RSS icon for IE7, which one?

RSS is fast becoming part of the fabric on the web.  When IE7 goes beyond beta, RSS popularity will only increase.  The IE and RSS teams are now looking for feedback about which icon to use to represent feed-related stuff withinin IE7:

"There are five parts of the experience for feeds in IE7: discovering if a webpage has a feed, previewing the feed, subscribing to the feed to get continual notifications of new items, managing the list of the subscribed feeds, and reading the feed contents.  The icon in this post is for the first two parts which shipped in Beta 1.  The icon is visible in the IE7 frame to indicate the presence of a feed for the current webpage.  Clicking on the feed icon takes the user to readable preview of the feed from which the user can subscribe to it.

The choice of what icon to use is challenging because it should be universally symbolic, but today there is no single icon for that represents feed.  Instead there’s a variety of mostly orange rectangles with the words “XML”, “RSS”, “ATOM”, “FEED”, or “Subscribe.” "

I'd go for #4, but what I think about this doesn't matter a bean. We're asking customers for the feedback. Quite right.  Tell them what you think.


"My feedback: a big thumb down. Use the white on orange XML icon and stop re-inventing."

"And about that orange XML button? Only 4% of the internet population ever clicked on it and half of those people said they either left the site or forgot what they did afterwards. We’ve got to make this easier for folks - we are losing 1/2 of the users who WANT to subscribe to content."

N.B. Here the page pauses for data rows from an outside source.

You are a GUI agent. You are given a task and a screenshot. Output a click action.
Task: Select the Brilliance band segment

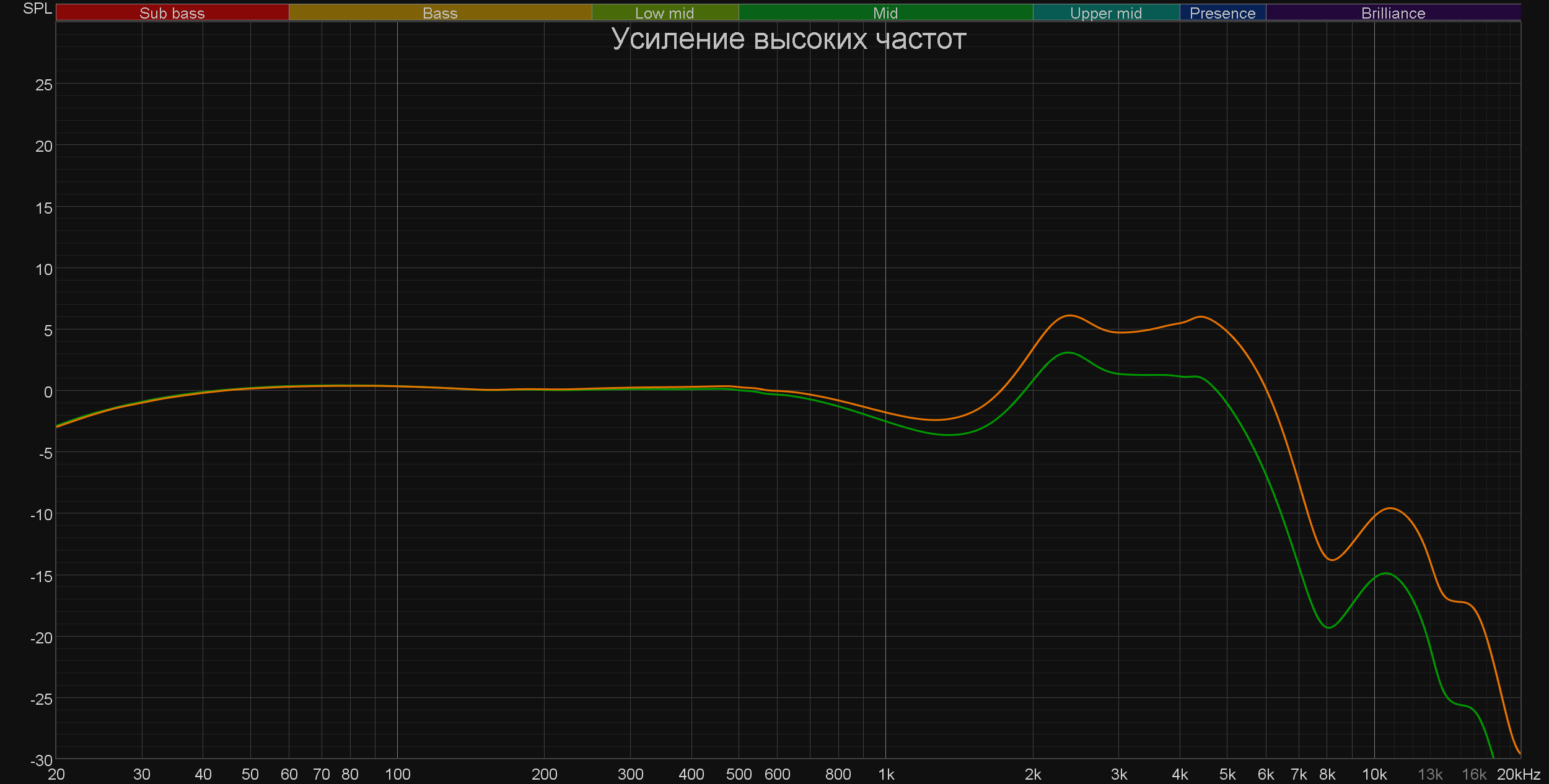(1392, 13)
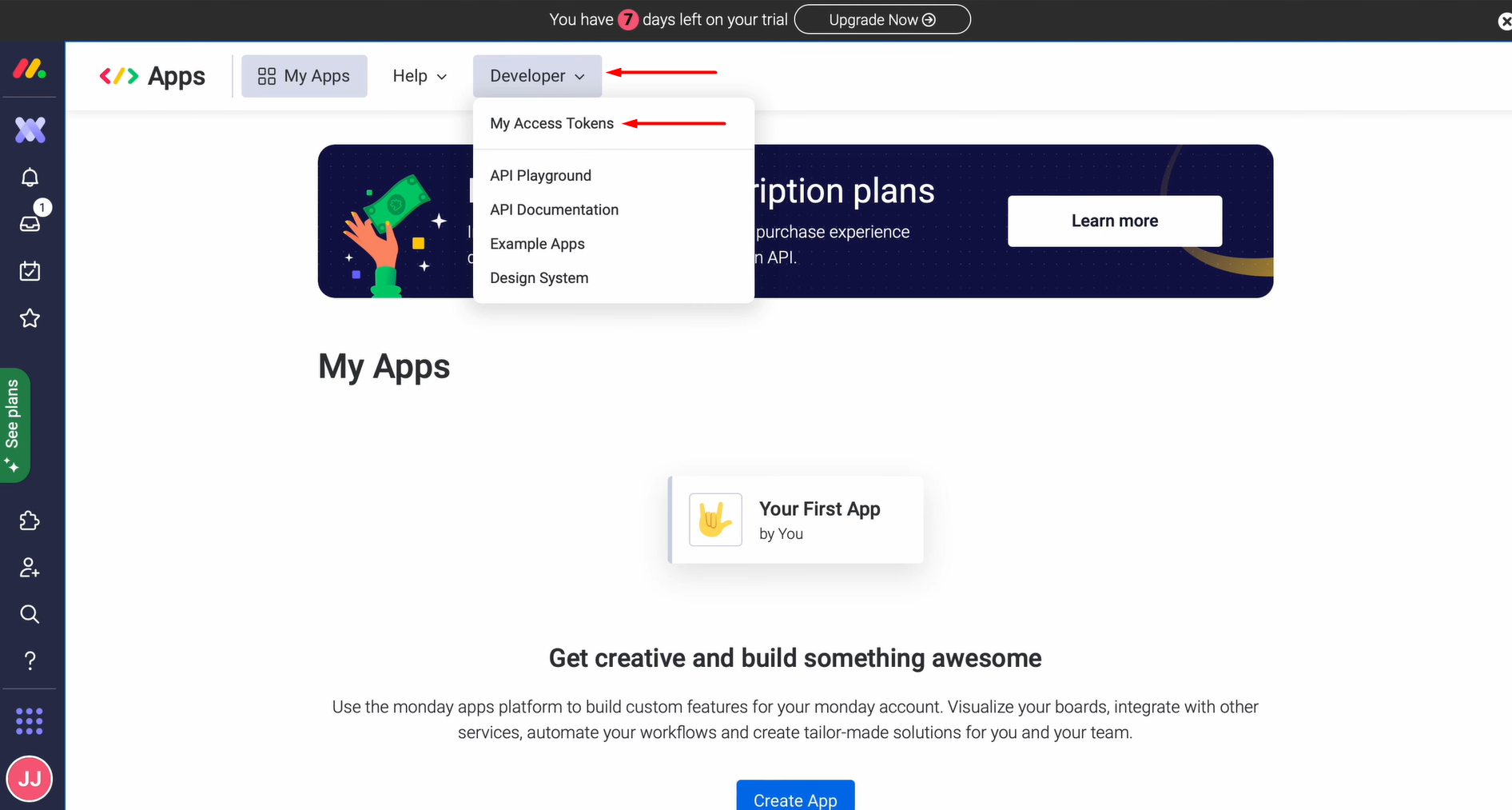Open API Documentation from the Developer menu
Viewport: 1512px width, 810px height.
(554, 209)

"My thoughts? Stop caring about it so much! We don’t have a unified icon for HTML or favorites, so why for RSS? RSS is, in my mind, becoming a fundamental part of the fabric of the web, and icons for RSS are so last year."

Comments (3)
  1. mike says:

    Let’s ignore what Dave Winer thinks about this one.

  2. uh why not try and measure both? that’s what your resources are for isn’t it? so you dont have to guess at shit like this, or pull a finger in the wind analysis?

    set up a dummy site, and drive some traffic to it. or set it up, and then run a focus group. you will know soon enough whether dave has a point or not.